- _Your objective_
Restate the rows between the lines holding "Click the 138.5mm width dimension label" and "pyautogui.click(x=116, y=113)", inclusive, with their requests, and shift every answer coordinate by adding 96 to it. Leave the pictures out of your reply.

- _Data supplied_
((
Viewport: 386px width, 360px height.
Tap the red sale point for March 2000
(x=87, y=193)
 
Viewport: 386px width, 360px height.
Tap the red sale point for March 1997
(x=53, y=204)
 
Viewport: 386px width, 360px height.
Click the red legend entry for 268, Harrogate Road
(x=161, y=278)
))
((
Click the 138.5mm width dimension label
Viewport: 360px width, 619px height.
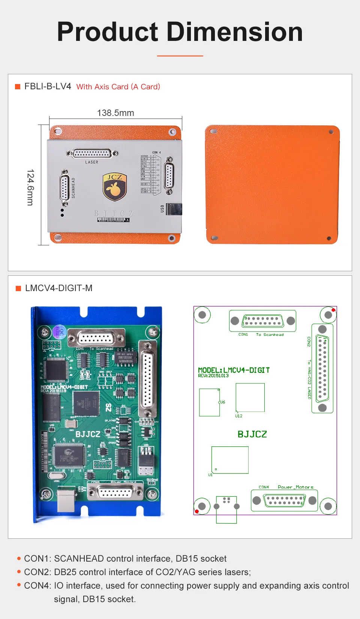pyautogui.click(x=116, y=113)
))
- _Expected answer_
Click the 138.5mm width dimension label
Viewport: 360px width, 619px height.
pyautogui.click(x=212, y=209)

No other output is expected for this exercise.